— Begin SOURCE PASSAGE —

Carbon credits are part of national and international attempts to stop the increase in greenhouse gases in the atmosphere. One carbon credit is equal to one ton of carbon. Many individuals are now taking an interest in their carbon footprints, trying to lower their usage, as well as trying different ways to offset their usage. Carbon credits are part of an approach to emissions trading. With a certain amount of greenhouse gas allotted to markets, each individual group is given the opportunity to decide how much of a limited amount can be designated to each area. This allows for industries to control the amount of greenhouse gases they are using. This also allows industrial and commercial processes to market in the direction of lower emissions, or utilize approaches that are designed to not emit carbon dioxide and other greenhouse gases into the atmosphere. This helps to finance carbon reduction schemes.

— End SOURCE PASSAGE —
— Begin STORED RECORDS —

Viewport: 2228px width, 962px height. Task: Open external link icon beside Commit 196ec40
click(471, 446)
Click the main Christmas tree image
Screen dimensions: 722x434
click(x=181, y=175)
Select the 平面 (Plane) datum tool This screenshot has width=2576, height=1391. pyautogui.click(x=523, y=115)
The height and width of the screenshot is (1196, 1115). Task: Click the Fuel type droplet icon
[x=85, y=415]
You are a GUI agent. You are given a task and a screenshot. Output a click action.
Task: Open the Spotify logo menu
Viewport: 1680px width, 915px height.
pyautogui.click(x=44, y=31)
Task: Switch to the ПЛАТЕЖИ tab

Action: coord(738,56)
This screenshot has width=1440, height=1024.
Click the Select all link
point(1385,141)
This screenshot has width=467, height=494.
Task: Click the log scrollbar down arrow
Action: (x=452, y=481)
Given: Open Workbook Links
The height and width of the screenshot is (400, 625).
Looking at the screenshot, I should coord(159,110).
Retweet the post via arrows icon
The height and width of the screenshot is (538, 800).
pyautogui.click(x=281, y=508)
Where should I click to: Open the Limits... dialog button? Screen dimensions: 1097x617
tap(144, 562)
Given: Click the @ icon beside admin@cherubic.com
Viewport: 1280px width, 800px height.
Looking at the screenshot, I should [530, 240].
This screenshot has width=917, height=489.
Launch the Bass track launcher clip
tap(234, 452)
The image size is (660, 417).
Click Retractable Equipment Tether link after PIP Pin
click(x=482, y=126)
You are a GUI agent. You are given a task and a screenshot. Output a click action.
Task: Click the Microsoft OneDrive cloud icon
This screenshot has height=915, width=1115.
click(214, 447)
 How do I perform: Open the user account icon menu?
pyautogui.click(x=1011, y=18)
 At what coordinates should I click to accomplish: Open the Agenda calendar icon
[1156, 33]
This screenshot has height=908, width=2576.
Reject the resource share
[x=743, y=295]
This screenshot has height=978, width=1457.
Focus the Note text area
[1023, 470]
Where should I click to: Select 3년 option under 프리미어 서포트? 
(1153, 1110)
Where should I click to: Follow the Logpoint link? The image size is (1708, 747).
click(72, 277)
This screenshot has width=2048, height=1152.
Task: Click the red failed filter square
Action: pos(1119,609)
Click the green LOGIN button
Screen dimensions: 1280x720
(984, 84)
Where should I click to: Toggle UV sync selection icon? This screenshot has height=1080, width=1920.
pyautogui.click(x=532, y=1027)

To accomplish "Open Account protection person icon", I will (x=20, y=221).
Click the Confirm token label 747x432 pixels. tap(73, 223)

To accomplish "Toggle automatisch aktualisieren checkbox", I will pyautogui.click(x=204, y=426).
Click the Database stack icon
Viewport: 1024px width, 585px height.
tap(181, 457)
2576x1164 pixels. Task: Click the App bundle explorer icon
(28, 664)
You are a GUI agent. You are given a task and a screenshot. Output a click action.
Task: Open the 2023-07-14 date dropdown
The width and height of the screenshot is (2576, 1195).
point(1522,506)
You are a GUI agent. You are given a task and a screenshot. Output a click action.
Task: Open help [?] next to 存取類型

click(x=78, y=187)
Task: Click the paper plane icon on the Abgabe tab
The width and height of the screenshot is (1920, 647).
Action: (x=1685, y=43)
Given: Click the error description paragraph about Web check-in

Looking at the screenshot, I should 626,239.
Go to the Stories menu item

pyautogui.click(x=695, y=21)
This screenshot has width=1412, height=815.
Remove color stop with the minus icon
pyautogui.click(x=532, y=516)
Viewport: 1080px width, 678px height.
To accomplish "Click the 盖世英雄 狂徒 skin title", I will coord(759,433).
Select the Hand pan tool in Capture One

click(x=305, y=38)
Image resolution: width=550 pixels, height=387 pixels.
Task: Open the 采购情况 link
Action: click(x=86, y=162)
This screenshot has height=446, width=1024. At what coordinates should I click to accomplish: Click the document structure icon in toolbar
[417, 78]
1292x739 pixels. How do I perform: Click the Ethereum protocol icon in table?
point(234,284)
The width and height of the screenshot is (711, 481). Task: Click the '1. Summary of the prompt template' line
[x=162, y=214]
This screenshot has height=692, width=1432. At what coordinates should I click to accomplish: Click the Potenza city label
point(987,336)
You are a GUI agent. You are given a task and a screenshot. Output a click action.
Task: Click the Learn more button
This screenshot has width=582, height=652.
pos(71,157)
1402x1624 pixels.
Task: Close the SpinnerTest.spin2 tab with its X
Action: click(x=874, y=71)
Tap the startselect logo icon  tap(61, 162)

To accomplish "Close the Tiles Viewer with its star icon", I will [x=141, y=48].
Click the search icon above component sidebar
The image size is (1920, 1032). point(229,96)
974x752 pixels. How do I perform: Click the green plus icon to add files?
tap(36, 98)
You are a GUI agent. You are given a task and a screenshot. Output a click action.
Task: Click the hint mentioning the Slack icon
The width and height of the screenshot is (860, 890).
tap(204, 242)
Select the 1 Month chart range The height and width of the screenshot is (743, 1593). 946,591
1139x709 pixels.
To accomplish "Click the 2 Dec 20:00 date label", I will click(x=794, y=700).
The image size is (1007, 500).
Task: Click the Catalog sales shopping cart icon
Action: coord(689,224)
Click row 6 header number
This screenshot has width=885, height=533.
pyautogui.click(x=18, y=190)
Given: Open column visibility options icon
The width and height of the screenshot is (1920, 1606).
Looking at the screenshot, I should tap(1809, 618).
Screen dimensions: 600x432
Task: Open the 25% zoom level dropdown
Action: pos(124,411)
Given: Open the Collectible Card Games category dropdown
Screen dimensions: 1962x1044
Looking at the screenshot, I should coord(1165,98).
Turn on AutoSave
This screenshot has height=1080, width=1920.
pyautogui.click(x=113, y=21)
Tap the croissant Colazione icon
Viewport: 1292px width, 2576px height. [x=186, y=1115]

— End STORED RECORDS —

**TO DO**
[1] In the passage on carbon credits, how much carbon is one carbon credit equal to?
[2] Extend the passage on carbon credits, picking up after its final sentence.

**ANSWERS BELOW**
[1] One ton of carbon.

[2]
Many companies sell carbon credits. These carbon credits are sold to companies who voluntarily desire to lower their carbon footprint. Carbon credits are purchased from investment funds or carbon development companies. Many of these companies have saved these credits from other individual products and offset themselves and the buyers by selling them. The quality of the credits is based on the validation process, the type of fund, and the development company. The price is also affected by these things. Voluntary units typically have less value than the units sold through the rigorously-validated Clean Development Mechanism.
There are two distinct types of Carbon Credits: Carbon Offset Credits (COCs) and Carbon Reduction Credits (CRCs). Carbon Offset Credits consist of clean forms of energy production, wind, solar, hydro and biofuels. Carbon Reduction Credits consists of the collection and storage of Carbon from the earth’s atmosphere through reforestation, forestation, ocean and soil collection and storage efforts. Both ways are valid and positively recognized, each used in different situations.
Whether or not you decide that the use of carbon credits are for you, it is important to know how to avoid being scammed.
• First and foremost, do your research on the company you are thinking of buying credit from. It is necessary to see if the industrial companies are actually implementing reductions in carbon use and greenhouse emissions or if they are really doing very little.
• They need to have verification. A shortage of verification makes it difficult for buyers to assess the true value of carbon credits. Reliable third party verification is critical.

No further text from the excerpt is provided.